In the wake of the mass shooting at Sandy Hook Elementary School on December 14, 2012 that left 20 young school kids and 6 adults dead, gun control advocates nationwide scrambled to create more gun-free zones. Many school districts and retail stores were designated as gun-free zones, believing that it would make it safer for school kids, teachers and shoppers.

At the same time, gun-rights advocates began a different campaign to allow conceal carry firearms in more public areas in order to keep kids and shoppers safer. They rightly argued that most mass shootings occur in known gun-free zones where the shooters know they’ll meet little to no armed resistance.

Some state legislatures passed legislation to allow teachers and faculty members to undergo extensive training, licensing and permitting in order to allow them to conceal carry weapons on campus grounds.

Ohio was one of the states that passed legislation to allow properly trained faculty and staff to conceal carry on school campuses. Opponents hoped the response from school teachers and faculty would be small, but the opposite was true. One of the organizations allowed to conduct the firearm training in Ohio was the Tactical Defense Institute, run by John Benner. Their training and licensing courses were immediately filled up and they had a waiting list of hundreds more wanting to be trained and licensed to conceal carry on school property.

John Benner, who runs the Tactical Defense Institute commented about the training, saying:

“This is more about tactics than it is shooting. These people are training for one single event and that event hopefully will save lives,”

“I’ve had people tell me, ‘Oh, teachers can’t do that. They sacrifice their lives for their kids all the time.’ Look at Sandy Hook, that’s a perfect example. I think there was four that literally sacrificed their lives, stood in front of their kids or tried to attack a guy with a rifle. That doesn’t work very well,”

Tracy is a teacher from a northern Ohio school undergoing training at the Tactical Defense Institute. When asked why, she responded:

“I want to be the best that I can when it comes to protecting my kids, my personal children, my classroom children and this is where I come to do it.”

“I look at everything completely differently. Going into my house at night, going into my classroom, thinking through, ‘Hey what are my options?’ These are the tools I have, how am I going to use them to survive and go home so all my kids survive and go home.”

Even though Ohio had taken measures to allow teachers and faculty members at public schools to be trained and licensed to conceal carry, other locations with students and the general public were still banned from any conceal carry weapon. Current Ohio law still banned anyone from carrying a concealed weapon at a day care center, on a college campus or in the public areas of airports.

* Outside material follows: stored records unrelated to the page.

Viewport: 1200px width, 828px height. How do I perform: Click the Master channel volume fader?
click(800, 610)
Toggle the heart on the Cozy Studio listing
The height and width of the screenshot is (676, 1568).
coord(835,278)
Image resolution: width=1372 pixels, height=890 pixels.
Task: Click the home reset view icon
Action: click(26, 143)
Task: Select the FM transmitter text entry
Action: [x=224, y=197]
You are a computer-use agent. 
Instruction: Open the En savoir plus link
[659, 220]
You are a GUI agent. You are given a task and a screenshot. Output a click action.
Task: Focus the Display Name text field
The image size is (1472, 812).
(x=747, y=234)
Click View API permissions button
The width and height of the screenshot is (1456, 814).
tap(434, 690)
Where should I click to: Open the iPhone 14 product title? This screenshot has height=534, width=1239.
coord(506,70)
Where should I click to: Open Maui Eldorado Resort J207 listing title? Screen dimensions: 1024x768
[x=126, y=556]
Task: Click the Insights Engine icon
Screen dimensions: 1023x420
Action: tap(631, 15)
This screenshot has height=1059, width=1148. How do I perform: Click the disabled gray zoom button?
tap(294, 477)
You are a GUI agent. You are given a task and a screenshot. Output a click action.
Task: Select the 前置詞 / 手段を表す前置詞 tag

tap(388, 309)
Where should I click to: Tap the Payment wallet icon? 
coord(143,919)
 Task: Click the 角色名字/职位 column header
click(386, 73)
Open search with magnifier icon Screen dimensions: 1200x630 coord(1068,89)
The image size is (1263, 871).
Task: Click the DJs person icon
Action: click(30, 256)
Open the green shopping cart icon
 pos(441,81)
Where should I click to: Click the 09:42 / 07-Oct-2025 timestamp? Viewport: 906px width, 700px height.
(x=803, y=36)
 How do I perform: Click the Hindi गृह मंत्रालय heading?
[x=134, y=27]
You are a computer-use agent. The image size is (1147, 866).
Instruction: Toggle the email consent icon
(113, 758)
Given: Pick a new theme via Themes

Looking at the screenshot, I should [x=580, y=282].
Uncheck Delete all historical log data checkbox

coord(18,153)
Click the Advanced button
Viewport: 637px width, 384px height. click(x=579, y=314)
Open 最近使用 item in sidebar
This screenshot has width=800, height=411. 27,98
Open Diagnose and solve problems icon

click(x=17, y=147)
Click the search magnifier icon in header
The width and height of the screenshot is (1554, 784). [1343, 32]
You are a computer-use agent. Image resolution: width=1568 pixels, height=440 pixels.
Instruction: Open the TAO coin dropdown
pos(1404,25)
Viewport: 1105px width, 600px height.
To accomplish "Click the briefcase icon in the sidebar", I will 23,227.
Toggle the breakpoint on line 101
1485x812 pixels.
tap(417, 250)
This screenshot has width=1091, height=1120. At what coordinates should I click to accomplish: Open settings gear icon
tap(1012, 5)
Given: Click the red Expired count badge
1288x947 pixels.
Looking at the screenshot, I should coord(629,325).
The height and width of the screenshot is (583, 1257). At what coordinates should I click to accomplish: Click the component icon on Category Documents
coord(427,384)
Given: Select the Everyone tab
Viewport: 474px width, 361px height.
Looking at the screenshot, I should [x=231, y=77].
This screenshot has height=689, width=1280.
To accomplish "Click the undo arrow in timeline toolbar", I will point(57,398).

On Monday, that all changed when Governor John Kasich signed Senate Bill 199 into law. The new law opens the door for college and university boards of trustees to pass rules to allow conceal carry weapons on their campuses. It also allows for a properly permitted person to carry a concealed weapon at child day care centers and home care locations providing the establishment allows for such. Any day care and home care that doesn’t want conceal carry weapons at their locations will be required to post a sign stating conceal carry weapons not allowed.

In addition to allowing conceal carry weapons on college and university campuses and at day care centers, SB 199 also allows conceal carry weapons in the public areas of airports. Public areas are defined as those areas prior to the security and metal detection locations.

Another feature of SB 199 is that it allows employees to have a conceal carry weapon in their vehicle in a company parking lot as it defines a person’s vehicle as private property.

SB 199 will go into effect in 90 days.